Rex barks his aproval!
<------


----------



## novop711 (Aug 31, 2008)

Jeff, that is one nice pen, any dog owner would love it.


----------



## Ligget (Sep 1, 2008)

Beautiful work and a great idea too!


----------



## philb (Sep 1, 2008)

Thats a great idea!

Does the design go all the way through the blank? Or was it done on a seperate piece, and then segmented into the pen blank once cut out?
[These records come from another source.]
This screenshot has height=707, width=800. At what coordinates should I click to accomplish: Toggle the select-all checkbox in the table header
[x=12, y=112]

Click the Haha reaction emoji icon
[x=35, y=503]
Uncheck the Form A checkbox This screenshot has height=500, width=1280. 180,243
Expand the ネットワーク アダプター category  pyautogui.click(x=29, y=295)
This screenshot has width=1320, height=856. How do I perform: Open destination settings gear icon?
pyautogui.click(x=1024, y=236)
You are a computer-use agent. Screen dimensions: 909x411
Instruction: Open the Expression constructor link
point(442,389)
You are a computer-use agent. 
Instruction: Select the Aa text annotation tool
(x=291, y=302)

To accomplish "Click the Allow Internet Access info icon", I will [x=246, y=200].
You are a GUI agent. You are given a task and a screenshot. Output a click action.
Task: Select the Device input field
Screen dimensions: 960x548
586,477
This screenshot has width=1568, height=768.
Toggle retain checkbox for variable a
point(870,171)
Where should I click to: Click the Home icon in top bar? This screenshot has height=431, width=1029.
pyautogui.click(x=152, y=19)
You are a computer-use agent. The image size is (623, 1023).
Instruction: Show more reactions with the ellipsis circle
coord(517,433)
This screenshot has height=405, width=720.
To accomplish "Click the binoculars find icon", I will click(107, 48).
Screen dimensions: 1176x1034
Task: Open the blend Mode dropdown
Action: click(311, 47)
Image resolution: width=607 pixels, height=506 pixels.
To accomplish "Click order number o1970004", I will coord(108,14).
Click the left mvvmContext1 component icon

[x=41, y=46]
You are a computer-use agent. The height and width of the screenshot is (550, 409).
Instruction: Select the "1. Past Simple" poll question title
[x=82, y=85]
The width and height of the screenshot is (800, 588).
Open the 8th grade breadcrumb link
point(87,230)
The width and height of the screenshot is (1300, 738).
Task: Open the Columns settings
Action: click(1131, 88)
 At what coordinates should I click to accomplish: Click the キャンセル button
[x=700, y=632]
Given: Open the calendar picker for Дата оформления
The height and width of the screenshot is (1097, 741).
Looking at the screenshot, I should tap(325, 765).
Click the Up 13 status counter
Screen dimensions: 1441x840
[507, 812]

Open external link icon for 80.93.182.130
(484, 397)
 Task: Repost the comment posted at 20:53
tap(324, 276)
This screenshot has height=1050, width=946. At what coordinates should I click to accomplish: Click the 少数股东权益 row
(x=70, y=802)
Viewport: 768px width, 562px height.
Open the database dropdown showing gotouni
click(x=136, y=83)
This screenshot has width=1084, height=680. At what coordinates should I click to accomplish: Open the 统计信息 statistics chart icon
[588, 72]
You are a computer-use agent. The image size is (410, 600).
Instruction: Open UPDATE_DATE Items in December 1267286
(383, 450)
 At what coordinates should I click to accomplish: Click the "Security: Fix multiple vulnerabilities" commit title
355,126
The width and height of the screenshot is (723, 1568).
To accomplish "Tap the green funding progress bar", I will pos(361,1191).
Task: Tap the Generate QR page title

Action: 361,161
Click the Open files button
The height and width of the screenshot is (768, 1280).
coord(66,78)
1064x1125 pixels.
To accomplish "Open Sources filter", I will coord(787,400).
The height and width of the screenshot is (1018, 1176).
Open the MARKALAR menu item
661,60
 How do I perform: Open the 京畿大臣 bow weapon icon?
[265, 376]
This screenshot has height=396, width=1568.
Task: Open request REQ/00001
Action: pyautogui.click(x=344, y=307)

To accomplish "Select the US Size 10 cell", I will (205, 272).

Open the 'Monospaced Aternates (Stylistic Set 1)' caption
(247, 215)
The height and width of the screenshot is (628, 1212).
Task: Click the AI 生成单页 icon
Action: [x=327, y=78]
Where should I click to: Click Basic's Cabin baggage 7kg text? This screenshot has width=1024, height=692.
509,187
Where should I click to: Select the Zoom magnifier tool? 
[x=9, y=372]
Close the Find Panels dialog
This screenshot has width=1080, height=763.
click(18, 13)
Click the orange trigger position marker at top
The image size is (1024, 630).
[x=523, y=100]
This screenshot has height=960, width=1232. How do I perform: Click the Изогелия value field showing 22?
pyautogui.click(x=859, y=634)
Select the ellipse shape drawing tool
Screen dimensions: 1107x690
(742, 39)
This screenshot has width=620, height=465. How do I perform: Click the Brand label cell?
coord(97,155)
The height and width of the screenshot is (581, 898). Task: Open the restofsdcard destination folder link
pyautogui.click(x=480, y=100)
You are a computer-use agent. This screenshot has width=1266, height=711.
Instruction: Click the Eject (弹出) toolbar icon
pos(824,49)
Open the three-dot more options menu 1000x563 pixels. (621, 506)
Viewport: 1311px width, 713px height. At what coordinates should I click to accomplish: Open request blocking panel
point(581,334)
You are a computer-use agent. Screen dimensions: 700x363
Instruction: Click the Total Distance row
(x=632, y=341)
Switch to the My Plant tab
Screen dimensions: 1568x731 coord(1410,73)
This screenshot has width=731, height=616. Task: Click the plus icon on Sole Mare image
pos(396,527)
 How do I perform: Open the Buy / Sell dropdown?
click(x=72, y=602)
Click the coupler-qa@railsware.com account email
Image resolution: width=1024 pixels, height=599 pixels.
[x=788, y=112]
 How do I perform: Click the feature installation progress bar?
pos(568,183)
Or was it cut once the blank had been made?

Must of been a fine blade, I use size 4's, but i dont think they would do detail that small!


----------



## workinforwood (Sep 1, 2008)

I use #5 blades most the time for pens, otherwise I make everything with #9 blades.  I can cut some really small fine things with a #9, it's just a matter of technique and planning.  These are cut before segmenting, so the dog is half through the blank, there is a puppy paw in the piece behind the dog and it's the same in the bottom, but a puppy paw on both sides, cut individually.  If you cut the paw all the way through the paws will face each other when spun and that won't make visual sense.  They are very easy to make and do not require that much time.  You can cast them, or just do as I did and smash them full of inlace.  If you use pre-mix color inlace, that's an advantage over every other technique because if there is a void, or the inlay pops out during turning, you can re-fill it with a perfect color match.  If you cast it, because of the small size, you still have the small chance of it popping out while turning, but it is a bit less likely than with inlace.  The nails are the biggest issue, as they are so small it's tough to cast those without a bubble void inside, with inlace you can pack it down the hole with an old blade.


----------



## gpgsm (Sep 1, 2008)

Fantastic  

Congratulations


----------



## PaulDoug (Sep 1, 2008)

I really like that! My daughter and son-in-law both work in the vet business. I know what they will be getting for Christmas, if I can do it!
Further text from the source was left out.